"What made me suspicious that something was wrong was that I had some swelling under my arm," said Singer. "It turned out that it had already spread to my lymph nodes."
Missed tumors and unnecessary follow-up testing in younger women are among the many reasons a government panel advised women to wait until they are 50 to get a mammogram. And then go every other year.
A New England Journal of Medicine study also said the benefits of mammography catch far few cancers than earlier thought.
But a new, large Swedish study conducted on women between the ages of 40 and 49 found yearly mammograms reduced breast cancer deaths 26 percent.
Breast care expert Dr. Deanna Attai says it's no surprise women are confused.
"We're trying to balance between over treatment and saving lives," said Dr. Attai.
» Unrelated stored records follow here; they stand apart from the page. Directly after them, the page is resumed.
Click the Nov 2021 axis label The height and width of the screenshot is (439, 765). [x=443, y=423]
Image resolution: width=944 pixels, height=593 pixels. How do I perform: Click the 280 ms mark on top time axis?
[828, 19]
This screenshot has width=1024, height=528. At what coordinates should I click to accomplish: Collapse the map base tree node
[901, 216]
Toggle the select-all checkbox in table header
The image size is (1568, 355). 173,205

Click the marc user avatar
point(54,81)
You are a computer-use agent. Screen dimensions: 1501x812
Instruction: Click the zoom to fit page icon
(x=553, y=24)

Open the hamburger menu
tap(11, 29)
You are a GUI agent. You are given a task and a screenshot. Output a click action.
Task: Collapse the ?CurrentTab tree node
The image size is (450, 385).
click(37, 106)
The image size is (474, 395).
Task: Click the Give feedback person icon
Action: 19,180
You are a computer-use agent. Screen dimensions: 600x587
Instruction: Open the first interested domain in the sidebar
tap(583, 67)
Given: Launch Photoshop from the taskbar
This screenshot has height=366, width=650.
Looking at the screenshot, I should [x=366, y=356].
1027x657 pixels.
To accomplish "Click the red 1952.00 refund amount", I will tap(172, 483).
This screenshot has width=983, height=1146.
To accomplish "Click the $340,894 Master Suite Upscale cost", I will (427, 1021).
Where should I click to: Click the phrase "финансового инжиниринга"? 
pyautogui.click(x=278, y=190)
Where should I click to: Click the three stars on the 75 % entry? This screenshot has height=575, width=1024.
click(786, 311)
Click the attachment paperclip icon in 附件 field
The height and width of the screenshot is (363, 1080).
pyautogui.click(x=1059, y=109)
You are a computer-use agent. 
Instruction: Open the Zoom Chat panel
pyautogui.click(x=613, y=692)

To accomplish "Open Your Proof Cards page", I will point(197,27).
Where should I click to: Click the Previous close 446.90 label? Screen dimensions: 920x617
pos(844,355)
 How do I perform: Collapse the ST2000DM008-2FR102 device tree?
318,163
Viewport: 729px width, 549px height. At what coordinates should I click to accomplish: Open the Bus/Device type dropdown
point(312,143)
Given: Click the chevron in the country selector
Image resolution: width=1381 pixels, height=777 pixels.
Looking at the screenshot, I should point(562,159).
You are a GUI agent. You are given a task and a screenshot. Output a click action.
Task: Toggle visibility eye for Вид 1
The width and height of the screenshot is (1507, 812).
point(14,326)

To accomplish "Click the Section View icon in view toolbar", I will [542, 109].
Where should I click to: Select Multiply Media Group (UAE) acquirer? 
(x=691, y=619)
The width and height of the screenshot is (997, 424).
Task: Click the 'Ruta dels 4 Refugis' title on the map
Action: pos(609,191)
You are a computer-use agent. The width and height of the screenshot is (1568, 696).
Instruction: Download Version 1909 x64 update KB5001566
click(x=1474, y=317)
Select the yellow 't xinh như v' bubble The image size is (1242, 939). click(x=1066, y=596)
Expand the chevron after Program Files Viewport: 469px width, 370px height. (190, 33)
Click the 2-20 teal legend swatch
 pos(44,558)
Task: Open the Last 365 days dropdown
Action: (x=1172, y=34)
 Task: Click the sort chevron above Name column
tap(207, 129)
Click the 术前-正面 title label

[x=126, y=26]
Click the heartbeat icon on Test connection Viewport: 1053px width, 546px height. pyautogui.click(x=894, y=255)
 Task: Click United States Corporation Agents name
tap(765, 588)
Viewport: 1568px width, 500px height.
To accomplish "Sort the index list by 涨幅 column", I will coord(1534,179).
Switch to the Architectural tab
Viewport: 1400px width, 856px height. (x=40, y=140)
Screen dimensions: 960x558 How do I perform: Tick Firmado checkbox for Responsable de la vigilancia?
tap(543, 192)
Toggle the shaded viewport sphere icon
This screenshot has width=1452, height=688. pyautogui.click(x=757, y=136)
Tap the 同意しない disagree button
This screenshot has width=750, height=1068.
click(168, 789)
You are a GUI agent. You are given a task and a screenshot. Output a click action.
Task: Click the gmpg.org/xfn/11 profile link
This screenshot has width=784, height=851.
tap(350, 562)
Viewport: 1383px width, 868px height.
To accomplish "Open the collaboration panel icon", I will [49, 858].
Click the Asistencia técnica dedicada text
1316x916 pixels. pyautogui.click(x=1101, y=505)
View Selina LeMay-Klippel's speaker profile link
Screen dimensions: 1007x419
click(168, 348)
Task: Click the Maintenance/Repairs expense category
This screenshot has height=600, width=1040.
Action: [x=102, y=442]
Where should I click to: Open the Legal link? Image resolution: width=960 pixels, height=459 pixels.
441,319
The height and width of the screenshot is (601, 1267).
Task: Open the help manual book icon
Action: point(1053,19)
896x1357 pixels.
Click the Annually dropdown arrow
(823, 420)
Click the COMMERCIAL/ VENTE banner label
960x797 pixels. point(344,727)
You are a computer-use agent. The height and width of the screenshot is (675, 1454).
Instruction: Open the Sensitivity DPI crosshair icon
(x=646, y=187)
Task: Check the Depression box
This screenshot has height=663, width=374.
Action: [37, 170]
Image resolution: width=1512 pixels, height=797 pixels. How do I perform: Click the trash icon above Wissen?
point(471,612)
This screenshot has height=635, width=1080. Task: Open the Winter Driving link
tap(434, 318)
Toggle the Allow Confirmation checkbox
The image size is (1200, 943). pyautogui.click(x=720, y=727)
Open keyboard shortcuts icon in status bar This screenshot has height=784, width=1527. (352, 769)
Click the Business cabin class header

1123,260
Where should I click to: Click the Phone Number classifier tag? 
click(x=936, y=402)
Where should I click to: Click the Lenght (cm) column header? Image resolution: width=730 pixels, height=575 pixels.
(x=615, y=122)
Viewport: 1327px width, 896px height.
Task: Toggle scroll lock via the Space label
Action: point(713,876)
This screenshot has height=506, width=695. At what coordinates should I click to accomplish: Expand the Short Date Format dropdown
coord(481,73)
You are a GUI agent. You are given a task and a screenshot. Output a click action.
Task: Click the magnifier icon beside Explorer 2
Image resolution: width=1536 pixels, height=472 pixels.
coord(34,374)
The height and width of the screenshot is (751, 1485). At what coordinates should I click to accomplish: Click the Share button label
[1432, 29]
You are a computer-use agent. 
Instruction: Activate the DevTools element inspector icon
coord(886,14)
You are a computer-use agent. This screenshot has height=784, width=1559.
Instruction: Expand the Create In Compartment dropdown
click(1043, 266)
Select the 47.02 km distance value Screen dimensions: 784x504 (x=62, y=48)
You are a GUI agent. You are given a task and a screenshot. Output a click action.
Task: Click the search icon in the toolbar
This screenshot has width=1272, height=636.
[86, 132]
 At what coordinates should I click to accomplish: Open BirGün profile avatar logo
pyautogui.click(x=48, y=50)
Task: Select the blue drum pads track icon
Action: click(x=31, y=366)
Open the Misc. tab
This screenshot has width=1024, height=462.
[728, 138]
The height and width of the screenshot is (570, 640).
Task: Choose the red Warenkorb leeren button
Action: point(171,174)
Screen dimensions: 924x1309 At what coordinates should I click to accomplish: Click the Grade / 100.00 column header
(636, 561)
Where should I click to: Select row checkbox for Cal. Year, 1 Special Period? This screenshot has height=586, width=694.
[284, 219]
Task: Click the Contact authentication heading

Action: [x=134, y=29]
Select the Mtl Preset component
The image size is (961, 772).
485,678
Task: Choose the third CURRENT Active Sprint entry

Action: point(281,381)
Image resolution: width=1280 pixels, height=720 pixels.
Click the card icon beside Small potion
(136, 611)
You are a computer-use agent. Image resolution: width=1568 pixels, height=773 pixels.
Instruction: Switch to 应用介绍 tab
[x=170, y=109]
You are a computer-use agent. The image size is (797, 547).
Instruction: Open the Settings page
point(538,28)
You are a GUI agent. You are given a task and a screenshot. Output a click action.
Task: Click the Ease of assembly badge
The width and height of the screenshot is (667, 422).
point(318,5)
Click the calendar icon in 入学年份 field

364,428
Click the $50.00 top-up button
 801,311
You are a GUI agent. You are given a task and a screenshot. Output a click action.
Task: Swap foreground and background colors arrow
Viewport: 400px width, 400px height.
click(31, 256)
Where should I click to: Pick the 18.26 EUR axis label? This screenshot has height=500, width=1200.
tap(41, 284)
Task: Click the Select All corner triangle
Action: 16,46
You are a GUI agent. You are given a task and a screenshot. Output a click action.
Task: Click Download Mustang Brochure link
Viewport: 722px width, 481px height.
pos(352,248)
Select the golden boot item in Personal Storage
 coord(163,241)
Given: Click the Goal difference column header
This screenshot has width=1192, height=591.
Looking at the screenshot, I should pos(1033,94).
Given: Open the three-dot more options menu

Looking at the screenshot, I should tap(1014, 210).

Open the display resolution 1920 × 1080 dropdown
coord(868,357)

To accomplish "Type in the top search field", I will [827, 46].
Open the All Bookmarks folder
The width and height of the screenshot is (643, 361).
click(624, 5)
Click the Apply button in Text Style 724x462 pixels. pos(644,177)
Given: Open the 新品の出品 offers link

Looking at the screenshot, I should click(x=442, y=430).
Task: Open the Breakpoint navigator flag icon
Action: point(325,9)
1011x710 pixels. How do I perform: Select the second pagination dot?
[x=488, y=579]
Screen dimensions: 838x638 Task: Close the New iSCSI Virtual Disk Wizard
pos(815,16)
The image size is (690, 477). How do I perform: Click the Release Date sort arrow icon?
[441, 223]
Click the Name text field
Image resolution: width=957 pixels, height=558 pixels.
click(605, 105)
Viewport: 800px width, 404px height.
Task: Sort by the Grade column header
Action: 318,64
Dr. Attai advises women to ask for digital mammograms which are easier to read. She adds testing for known breast cancer genes can help narrow down which women may need additional screening exams such as MRI's.
"It's important to realize that not any one of these tests is perfect, but I think where some of the controversy was actually helpful, is it started more dialogue," said Dr. Attai.
The Swedish study showed for every 1,200 mammograms performed, a life is saved.
OB/GYN Dr. Bryan Jick believes most women would agree it is worth it.
"I hope it's going to become a settled issue that screening mammography should start at age 40 and that screening mammography in that young age range does save lives," said Dr. Jick.
Even though mammography missed her cancer, Singer strongly believes it can save other women from what she's going through.
"I believe that if there is a tool there that can help you catch it early you should do it," said Singer.
Both doctors recommend having a discussion about your personal risk assessment. Once you know this it can help both of you develop a screening strategy.